The result should be an exact copy of only the lines from the one with "Wayne Cunningham (137, 971)" through the last line of the data below, with pictures omitted.

▶ [EXCERPTED DATA]
══════
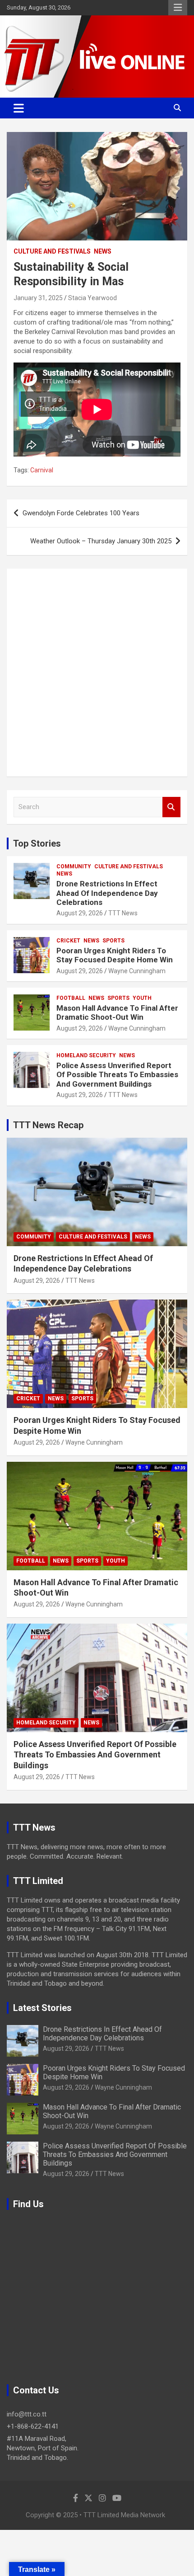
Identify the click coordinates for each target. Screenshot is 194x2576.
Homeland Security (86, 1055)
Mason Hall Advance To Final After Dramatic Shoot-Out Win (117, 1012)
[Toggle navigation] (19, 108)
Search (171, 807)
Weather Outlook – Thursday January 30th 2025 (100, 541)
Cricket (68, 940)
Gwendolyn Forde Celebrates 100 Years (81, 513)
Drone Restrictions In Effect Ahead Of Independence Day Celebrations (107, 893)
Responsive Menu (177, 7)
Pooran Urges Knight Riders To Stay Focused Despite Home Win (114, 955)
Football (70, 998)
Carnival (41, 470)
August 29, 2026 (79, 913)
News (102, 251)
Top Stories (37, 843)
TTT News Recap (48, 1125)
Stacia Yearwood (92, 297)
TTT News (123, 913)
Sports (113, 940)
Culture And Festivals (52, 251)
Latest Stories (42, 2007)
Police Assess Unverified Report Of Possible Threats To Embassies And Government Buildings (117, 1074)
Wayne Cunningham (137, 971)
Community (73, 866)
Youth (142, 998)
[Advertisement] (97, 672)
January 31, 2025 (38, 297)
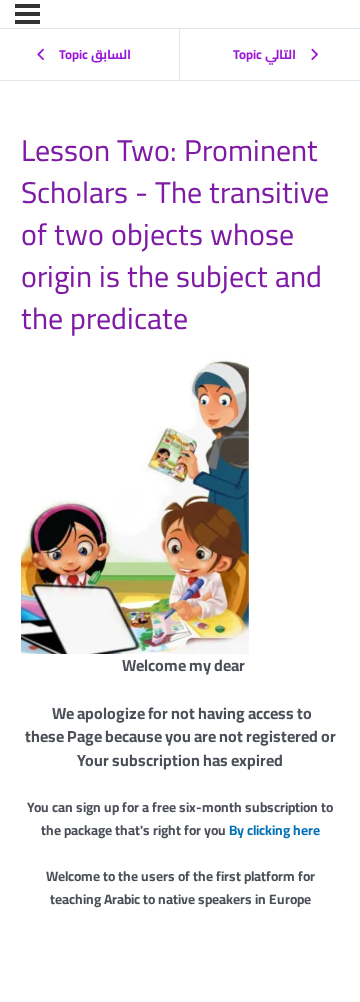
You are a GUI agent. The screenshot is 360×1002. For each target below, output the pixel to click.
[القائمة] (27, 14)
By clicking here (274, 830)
══════
▶ [RESPONSE TO THIS TASK]
Wayne Cunningham (137, 971)
Community (73, 866)
Youth (142, 998)
[Advertisement] (97, 672)
January 31, 2025 (38, 297)
You are a GUI agent. The screenshot is 360×1002. For each target below, output the pixel to click.
[القائمة] (27, 14)
By clicking here (274, 830)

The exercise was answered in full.